Supportive care: Edited by Jean Klastersky
The concept of supportive care was formalized nearly 20 years ago, when the MASCC (Multinational Association for Supportive Care in Cancer) was founded and held its first official meeting in Bruges (Belgium) in 1992. At that time, the idea was to bring together multidisciplinary expertise into a variety of problems met by cancer patients in addition to the direct burden caused by the neoplastic disease itself.
Many aspects of supportive care have received, since then, a satisfactory response, although areas of uncertainty remain in most and justify further research efforts. Among the most successful achievements of supportive care in cancer patients, one can list, among others, the control of infections and emesis, the introduction of biphosphonates, and a rational approach to pain management. These progresses have led to major improvements in the quality of life of countless patients.
Other areas such as cancer-associated anaemia and fatigue, chemotherapy-induced mucositis and cardiotoxicity, nutritional support, to cite only a few examples, have been less successful, although progress has taken place and improved the well-being of many patients.
There are two main areas in which we need a dedicated research effort today.

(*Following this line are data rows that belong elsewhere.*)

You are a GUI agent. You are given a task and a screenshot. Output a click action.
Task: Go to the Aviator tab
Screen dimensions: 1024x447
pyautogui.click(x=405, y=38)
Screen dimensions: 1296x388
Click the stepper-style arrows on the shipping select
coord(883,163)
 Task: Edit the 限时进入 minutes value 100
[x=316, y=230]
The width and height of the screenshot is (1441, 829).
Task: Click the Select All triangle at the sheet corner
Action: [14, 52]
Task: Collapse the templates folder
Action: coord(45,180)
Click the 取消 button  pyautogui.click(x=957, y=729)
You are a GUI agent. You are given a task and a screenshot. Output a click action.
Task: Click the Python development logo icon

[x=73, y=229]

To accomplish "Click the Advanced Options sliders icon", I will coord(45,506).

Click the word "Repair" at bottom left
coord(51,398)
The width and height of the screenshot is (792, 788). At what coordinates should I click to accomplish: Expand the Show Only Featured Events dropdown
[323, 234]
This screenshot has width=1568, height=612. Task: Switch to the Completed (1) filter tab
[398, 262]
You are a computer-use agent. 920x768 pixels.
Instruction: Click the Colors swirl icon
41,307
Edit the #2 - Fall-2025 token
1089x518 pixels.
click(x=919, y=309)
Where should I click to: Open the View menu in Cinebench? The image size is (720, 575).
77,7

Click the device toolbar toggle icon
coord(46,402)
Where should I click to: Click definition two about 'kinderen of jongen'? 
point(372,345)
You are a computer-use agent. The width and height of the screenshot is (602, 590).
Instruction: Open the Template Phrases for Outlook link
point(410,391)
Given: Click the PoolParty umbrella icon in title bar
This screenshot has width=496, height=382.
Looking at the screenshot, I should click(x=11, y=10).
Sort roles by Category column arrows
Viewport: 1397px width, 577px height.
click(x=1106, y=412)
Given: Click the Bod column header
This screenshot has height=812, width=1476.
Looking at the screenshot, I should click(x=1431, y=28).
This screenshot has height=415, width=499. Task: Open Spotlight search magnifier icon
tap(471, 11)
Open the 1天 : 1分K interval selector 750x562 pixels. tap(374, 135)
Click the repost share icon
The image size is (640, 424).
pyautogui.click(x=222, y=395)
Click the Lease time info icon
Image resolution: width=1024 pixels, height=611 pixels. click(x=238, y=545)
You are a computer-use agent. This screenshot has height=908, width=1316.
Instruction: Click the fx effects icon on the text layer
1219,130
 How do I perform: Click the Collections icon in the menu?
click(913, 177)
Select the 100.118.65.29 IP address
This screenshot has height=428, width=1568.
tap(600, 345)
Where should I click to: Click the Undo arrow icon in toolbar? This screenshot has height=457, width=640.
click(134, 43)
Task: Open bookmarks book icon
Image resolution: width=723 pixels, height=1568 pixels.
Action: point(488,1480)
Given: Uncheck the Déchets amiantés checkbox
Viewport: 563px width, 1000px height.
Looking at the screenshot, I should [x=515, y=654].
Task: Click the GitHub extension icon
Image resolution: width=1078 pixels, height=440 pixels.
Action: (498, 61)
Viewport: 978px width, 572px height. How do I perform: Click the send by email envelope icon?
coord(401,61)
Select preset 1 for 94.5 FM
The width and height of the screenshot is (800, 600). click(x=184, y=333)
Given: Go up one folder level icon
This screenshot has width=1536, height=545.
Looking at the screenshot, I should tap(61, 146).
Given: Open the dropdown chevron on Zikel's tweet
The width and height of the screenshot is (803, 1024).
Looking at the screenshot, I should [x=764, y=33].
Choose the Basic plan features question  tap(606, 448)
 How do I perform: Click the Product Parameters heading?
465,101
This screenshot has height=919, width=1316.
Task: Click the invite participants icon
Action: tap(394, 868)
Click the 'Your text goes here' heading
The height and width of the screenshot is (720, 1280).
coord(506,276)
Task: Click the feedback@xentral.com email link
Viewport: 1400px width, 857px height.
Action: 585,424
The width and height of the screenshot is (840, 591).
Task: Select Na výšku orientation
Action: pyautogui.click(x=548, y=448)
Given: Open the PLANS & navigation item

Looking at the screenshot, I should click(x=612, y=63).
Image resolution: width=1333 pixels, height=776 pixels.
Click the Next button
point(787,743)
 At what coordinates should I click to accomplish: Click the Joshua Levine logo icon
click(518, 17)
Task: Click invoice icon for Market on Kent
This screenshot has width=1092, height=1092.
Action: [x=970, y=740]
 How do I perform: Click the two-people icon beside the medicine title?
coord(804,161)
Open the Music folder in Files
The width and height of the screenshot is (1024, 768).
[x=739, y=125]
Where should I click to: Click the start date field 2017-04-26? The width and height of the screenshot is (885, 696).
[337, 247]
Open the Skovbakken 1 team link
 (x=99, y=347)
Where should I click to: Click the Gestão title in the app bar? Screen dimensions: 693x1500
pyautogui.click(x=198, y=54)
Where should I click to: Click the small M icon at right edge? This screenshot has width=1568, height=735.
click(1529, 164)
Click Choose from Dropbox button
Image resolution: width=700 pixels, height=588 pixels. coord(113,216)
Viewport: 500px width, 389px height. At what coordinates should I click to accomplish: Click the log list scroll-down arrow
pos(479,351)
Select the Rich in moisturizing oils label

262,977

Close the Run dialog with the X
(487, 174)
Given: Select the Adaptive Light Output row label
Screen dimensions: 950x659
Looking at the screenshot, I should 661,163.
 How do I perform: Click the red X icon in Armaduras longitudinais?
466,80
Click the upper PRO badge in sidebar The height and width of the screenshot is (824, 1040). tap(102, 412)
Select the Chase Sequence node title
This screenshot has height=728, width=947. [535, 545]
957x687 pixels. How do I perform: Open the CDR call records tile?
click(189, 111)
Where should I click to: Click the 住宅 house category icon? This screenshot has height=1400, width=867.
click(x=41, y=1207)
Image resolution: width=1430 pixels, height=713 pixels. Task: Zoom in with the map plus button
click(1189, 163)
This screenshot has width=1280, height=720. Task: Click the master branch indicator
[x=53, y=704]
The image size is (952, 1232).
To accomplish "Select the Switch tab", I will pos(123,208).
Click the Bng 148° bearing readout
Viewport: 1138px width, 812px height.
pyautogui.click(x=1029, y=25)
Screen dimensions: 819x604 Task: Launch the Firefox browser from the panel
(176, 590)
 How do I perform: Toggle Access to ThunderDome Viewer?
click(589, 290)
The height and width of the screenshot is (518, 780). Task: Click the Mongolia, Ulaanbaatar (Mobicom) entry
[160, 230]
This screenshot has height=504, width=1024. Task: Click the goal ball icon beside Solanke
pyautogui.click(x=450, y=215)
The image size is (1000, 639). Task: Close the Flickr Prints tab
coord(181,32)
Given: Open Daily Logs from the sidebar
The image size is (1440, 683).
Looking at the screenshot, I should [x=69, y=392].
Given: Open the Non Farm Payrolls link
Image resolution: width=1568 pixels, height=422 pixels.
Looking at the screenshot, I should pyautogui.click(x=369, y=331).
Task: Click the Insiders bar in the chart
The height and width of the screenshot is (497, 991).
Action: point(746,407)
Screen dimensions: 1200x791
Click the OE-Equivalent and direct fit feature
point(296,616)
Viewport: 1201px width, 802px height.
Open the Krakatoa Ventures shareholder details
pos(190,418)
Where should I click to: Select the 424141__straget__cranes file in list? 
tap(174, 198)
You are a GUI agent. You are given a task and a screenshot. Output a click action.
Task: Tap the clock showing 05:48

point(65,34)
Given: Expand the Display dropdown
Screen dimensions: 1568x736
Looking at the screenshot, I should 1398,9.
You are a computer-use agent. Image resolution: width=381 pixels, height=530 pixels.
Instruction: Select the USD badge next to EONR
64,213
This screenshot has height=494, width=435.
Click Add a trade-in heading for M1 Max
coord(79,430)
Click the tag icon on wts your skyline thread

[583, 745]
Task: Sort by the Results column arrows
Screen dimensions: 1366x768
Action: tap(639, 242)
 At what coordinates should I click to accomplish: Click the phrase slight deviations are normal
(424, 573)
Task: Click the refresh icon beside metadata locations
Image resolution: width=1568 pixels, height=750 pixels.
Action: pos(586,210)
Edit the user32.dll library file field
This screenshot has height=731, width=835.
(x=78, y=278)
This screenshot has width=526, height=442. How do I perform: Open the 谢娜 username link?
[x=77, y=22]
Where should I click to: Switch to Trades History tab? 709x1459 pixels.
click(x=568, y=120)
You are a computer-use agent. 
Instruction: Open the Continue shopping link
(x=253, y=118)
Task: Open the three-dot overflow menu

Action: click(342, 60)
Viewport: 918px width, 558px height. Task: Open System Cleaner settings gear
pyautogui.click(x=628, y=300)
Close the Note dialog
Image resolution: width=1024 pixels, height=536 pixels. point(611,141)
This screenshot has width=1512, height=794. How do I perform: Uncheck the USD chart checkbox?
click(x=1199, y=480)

The first pertains to the multiple aspects of the psychological approach to cancer patients. Although psychological support has become a standard in many centres caring for patients with neoplastic diseases, many fields remain to be explored including the reactions of the patient and his/her family to the evidence of cancer progression after an apparently successful therapy.
Equally important for the optimal psychological work-up and care is to pay attention to the multicultural aspects of many of our societies. In the developed world, we face, more often than earlier, populations with language, religion and life style differences for which specific approaches are needed. This multicultural dimension poses a major challenge for ensuring an optimal feeling of well-being during cancer therapy and follow-up.
Another important area for further innovative research is the so-called new ‘biological’ and ‘targeted’ therapies. It is obvious that these approaches will become widely used for cancer treatment and will become standard therapy in many cases.
These new therapeutic possibilities are linked with a variety of adverse effects, often completely unknown until recently by oncologists. Many of these side effects are not benign and are threatening the quality of life and the autonomy of numerous patients. Some, such as hypertension, haemorrhage or diffuse pneumonitis, are potentially life-threatening.
Supportive care, as many other areas in medicine, is in a constant stage of evolution and requires continuous and dedicated research to maximize the comfort and well-being of patients.